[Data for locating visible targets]
+++++
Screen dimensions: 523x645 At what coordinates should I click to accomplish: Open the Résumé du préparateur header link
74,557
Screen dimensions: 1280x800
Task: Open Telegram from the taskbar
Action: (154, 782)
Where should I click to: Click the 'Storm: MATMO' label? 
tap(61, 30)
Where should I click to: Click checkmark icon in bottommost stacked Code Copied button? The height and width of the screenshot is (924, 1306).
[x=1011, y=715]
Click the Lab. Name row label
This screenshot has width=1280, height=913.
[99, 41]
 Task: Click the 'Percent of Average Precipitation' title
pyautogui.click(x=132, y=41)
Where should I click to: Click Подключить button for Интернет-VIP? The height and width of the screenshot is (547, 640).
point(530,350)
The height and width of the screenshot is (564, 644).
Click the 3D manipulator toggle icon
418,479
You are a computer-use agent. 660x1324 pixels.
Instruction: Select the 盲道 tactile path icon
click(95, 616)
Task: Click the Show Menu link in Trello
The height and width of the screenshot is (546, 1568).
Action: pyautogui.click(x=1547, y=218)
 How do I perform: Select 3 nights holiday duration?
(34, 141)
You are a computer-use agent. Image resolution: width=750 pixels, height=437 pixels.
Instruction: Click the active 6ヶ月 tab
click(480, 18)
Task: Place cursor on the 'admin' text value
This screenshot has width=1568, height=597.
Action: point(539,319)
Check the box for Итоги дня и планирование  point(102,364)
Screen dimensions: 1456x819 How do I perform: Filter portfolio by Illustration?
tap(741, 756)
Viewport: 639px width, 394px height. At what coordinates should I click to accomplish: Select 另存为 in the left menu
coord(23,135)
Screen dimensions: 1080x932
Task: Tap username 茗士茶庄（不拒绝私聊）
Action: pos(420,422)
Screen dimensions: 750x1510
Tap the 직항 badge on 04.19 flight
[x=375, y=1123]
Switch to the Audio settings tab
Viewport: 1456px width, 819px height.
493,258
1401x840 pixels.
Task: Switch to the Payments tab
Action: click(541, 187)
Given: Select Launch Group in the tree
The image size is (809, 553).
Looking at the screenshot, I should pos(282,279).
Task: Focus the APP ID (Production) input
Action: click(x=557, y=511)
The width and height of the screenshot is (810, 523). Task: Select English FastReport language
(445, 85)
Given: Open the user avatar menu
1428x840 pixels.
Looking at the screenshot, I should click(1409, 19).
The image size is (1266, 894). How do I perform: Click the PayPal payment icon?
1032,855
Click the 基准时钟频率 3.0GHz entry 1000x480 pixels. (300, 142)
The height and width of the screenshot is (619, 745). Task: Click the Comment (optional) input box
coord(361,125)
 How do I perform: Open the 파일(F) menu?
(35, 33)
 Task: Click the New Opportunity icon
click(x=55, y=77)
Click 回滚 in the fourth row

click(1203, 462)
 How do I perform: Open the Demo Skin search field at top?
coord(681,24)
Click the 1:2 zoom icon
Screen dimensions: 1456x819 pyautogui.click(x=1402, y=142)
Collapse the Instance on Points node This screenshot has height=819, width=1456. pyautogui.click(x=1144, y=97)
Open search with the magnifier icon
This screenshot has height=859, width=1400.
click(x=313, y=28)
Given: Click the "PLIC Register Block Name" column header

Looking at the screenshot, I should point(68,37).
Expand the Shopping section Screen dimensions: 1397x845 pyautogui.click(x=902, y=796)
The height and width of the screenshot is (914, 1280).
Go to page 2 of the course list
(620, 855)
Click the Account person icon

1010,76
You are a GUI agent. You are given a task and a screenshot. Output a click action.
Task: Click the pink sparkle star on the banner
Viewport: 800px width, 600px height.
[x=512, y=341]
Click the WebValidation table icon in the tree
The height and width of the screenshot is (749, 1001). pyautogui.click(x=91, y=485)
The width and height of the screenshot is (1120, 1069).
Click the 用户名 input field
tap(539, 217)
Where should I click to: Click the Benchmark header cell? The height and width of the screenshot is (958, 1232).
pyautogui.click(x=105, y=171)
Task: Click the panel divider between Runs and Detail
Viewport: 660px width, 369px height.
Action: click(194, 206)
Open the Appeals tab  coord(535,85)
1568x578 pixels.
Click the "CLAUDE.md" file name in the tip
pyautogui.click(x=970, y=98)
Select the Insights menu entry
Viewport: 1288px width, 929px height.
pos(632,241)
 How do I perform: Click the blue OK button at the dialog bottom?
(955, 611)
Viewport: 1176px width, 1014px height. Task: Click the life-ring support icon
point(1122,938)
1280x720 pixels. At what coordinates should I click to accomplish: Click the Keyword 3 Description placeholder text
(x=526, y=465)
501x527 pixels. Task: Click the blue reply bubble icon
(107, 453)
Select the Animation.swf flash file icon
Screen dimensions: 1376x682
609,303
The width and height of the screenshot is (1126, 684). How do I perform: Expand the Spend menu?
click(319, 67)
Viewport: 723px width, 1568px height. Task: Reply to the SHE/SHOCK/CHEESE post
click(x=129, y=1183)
+++++
Exercise description —
Can you present every line of the records above as a numbered list, skipping any blank lines?

Right answer —
1. Screen dimensions: 523x645 At what coordinates should I click to accomplish: Open the Résumé du préparateur header link
2. 74,557
3. Screen dimensions: 1280x800
4. Task: Open Telegram from the taskbar
5. Action: (154, 782)
6. Where should I click to: Click the 'Storm: MATMO' label? 
7. tap(61, 30)
8. Where should I click to: Click checkmark icon in bottommost stacked Code Copied button? The height and width of the screenshot is (924, 1306).
9. [x=1011, y=715]
10. Click the Lab. Name row label
11. This screenshot has width=1280, height=913.
12. [99, 41]
13.  Task: Click the 'Percent of Average Precipitation' title
14. pyautogui.click(x=132, y=41)
15. Where should I click to: Click Подключить button for Интернет-VIP? The height and width of the screenshot is (547, 640).
16. point(530,350)
17. The height and width of the screenshot is (564, 644).
18. Click the 3D manipulator toggle icon
19. 418,479
20. You are a computer-use agent. 660x1324 pixels.
21. Instruction: Select the 盲道 tactile path icon
22. click(95, 616)
23. Task: Click the Show Menu link in Trello
24. The height and width of the screenshot is (546, 1568).
25. Action: pyautogui.click(x=1547, y=218)
26.  How do I perform: Select 3 nights holiday duration?
27. (34, 141)
28. You are a computer-use agent. Image resolution: width=750 pixels, height=437 pixels.
29. Instruction: Click the active 6ヶ月 tab
30. click(480, 18)
31. Task: Place cursor on the 'admin' text value
32. This screenshot has width=1568, height=597.
33. Action: point(539,319)
34. Check the box for Итоги дня и планирование  point(102,364)
35. Screen dimensions: 1456x819 How do I perform: Filter portfolio by Illustration?
36. tap(741, 756)
37. Viewport: 639px width, 394px height. At what coordinates should I click to accomplish: Select 另存为 in the left menu
38. coord(23,135)
39. Screen dimensions: 1080x932
40. Task: Tap username 茗士茶庄（不拒绝私聊）
41. Action: pos(420,422)
42. Screen dimensions: 750x1510
43. Tap the 직항 badge on 04.19 flight
44. [x=375, y=1123]
45. Switch to the Audio settings tab
46. Viewport: 1456px width, 819px height.
47. 493,258
48. 1401x840 pixels.
49. Task: Switch to the Payments tab
50. Action: click(541, 187)
51. Given: Select Launch Group in the tree
52. The image size is (809, 553).
53. Looking at the screenshot, I should pos(282,279).
54. Task: Focus the APP ID (Production) input
55. Action: click(x=557, y=511)
56. The width and height of the screenshot is (810, 523). Task: Select English FastReport language
57. (445, 85)
58. Given: Open the user avatar menu
59. 1428x840 pixels.
60. Looking at the screenshot, I should click(1409, 19).
61. The image size is (1266, 894). How do I perform: Click the PayPal payment icon?
62. 1032,855
63. Click the 基准时钟频率 3.0GHz entry 1000x480 pixels. (300, 142)
64. The height and width of the screenshot is (619, 745). Task: Click the Comment (optional) input box
65. coord(361,125)
66.  How do I perform: Open the 파일(F) menu?
67. (35, 33)
68.  Task: Click the New Opportunity icon
69. click(x=55, y=77)
70. Click 回滚 in the fourth row
71. click(1203, 462)
72.  How do I perform: Open the Demo Skin search field at top?
73. coord(681,24)
74. Click the 1:2 zoom icon
75. Screen dimensions: 1456x819 pyautogui.click(x=1402, y=142)
76. Collapse the Instance on Points node This screenshot has height=819, width=1456. pyautogui.click(x=1144, y=97)
77. Open search with the magnifier icon
78. This screenshot has height=859, width=1400.
79. click(x=313, y=28)
80. Given: Click the "PLIC Register Block Name" column header
81. Looking at the screenshot, I should point(68,37).
82. Expand the Shopping section Screen dimensions: 1397x845 pyautogui.click(x=902, y=796)
83. The height and width of the screenshot is (914, 1280).
84. Go to page 2 of the course list
85. (620, 855)
86. Click the Account person icon
87. 1010,76
88. You are a GUI agent. You are given a task and a screenshot. Output a click action.
89. Task: Click the pink sparkle star on the banner
90. Viewport: 800px width, 600px height.
91. [x=512, y=341]
92. Click the WebValidation table icon in the tree
93. The height and width of the screenshot is (749, 1001). pyautogui.click(x=91, y=485)
94. The width and height of the screenshot is (1120, 1069).
95. Click the 用户名 input field
96. tap(539, 217)
97. Where should I click to: Click the Benchmark header cell? The height and width of the screenshot is (958, 1232).
98. pyautogui.click(x=105, y=171)
99. Task: Click the panel divider between Runs and Detail
100. Viewport: 660px width, 369px height.
101. Action: click(194, 206)
102. Open the Appeals tab  coord(535,85)
103. 1568x578 pixels.
104. Click the "CLAUDE.md" file name in the tip
105. pyautogui.click(x=970, y=98)
106. Select the Insights menu entry
107. Viewport: 1288px width, 929px height.
108. pos(632,241)
109.  How do I perform: Click the blue OK button at the dialog bottom?
110. (955, 611)
111. Viewport: 1176px width, 1014px height. Task: Click the life-ring support icon
112. point(1122,938)
113. 1280x720 pixels. At what coordinates should I click to accomplish: Click the Keyword 3 Description placeholder text
114. (x=526, y=465)
115. 501x527 pixels. Task: Click the blue reply bubble icon
116. (107, 453)
117. Select the Animation.swf flash file icon
118. Screen dimensions: 1376x682
119. 609,303
120. The width and height of the screenshot is (1126, 684). How do I perform: Expand the Spend menu?
121. click(319, 67)
122. Viewport: 723px width, 1568px height. Task: Reply to the SHE/SHOCK/CHEESE post
123. click(x=129, y=1183)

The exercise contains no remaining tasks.